Embedding Is (Almost) All You Need: Retrieval-Augmented Inference for Generalizable Genomic Prediction Tasks
Nirjhor Datta, Swakkhar Shatabda, M Sohel Rahman

TL;DR
This paper demonstrates that embedding-based methods using pre-trained DNA language models can achieve competitive or superior performance to fine-tuning in genomic prediction tasks, with significantly improved efficiency and generalizability.
Contribution
It introduces a simple embedding-based pipeline as a more efficient and generalizable alternative to fine-tuning for genomic prediction tasks.
Findings
Embedding methods outperform fine-tuning in diverse data distributions.
Embedding pipelines reduce inference time by 10x to 20x.

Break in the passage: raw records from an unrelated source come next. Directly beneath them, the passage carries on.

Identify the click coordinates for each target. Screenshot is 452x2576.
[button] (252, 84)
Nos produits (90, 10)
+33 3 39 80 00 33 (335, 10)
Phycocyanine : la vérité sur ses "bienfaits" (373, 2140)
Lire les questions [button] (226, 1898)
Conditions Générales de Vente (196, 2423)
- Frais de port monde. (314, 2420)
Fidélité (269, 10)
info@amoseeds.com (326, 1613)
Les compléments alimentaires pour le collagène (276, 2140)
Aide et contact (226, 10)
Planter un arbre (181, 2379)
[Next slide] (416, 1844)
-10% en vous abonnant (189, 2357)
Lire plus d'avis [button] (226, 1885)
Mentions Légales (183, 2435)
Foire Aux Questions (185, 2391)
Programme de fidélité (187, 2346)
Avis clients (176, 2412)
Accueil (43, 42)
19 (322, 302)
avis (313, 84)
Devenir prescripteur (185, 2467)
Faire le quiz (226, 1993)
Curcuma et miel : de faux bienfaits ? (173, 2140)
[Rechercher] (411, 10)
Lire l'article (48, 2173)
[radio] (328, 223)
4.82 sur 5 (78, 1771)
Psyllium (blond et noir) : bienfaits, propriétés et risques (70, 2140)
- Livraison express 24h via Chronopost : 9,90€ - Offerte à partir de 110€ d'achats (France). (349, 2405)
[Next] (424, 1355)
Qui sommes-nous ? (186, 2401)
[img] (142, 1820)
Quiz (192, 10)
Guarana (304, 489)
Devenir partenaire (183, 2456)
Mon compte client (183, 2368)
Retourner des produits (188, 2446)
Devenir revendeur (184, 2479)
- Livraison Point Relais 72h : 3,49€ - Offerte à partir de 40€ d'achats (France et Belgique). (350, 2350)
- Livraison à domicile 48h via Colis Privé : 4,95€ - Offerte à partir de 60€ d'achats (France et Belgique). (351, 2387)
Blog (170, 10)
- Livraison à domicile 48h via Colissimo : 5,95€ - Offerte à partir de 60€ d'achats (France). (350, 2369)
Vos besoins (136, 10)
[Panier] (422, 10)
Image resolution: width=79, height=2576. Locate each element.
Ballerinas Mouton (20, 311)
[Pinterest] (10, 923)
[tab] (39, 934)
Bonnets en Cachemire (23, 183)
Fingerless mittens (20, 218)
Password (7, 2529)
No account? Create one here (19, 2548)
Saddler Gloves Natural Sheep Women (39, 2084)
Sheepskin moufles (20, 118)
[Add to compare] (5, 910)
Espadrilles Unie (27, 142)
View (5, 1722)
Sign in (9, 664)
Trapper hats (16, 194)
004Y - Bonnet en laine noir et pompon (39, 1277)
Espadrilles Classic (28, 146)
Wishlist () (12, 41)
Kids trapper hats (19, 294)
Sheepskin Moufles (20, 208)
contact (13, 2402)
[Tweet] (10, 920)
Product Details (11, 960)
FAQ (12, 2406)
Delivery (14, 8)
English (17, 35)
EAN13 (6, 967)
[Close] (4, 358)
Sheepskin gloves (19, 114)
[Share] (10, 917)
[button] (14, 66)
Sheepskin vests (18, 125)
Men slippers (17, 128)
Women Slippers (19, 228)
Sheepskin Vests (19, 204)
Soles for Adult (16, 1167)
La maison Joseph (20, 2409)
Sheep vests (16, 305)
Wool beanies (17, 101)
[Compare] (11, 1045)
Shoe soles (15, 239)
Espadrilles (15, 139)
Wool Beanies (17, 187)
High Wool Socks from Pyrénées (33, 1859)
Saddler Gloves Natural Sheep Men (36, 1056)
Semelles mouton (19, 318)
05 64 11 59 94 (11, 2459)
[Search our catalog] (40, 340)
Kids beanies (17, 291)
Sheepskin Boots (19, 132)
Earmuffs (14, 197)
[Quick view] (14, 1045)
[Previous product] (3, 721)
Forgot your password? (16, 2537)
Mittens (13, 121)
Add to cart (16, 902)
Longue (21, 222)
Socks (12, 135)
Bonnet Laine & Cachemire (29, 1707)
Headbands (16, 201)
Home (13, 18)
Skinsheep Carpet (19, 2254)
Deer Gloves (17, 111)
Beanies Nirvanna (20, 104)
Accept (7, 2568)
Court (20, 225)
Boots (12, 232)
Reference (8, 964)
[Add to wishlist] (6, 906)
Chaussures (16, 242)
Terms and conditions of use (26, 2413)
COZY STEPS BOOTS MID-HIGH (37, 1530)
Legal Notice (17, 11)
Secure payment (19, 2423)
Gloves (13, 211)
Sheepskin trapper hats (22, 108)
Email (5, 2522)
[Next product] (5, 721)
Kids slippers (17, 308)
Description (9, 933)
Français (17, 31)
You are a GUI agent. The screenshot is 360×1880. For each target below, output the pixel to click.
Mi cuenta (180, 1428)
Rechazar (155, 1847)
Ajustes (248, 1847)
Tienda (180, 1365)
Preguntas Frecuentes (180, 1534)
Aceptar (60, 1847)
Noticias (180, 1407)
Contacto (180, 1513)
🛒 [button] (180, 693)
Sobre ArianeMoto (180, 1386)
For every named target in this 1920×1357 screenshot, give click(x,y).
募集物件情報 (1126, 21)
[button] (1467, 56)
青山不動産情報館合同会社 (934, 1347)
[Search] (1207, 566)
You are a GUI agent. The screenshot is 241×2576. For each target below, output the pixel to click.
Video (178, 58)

Embedding approaches lower carbon emissions significantly.
Abstract
Large pre-trained DNA language models such as DNABERT-2, Nucleotide Transformer, and HyenaDNA have demonstrated strong performance on various genomic benchmarks. However, most applications rely on expensive fine-tuning, which works best when the training and test data share a similar distribution. In this work, we investigate whether task-specific fine-tuning is always necessary. We show that simple embedding-based pipelines that extract fixed representations from these models and feed them into lightweight classifiers can achieve competitive performance. In evaluation settings with different data distributions, embedding-based methods often outperform fine-tuning while reducing inference time by 10x to 20x. Our results suggest that embedding extraction is not only a strong baseline but also a more generalizable and efficient alternative to fine-tuning, especially for deployment in…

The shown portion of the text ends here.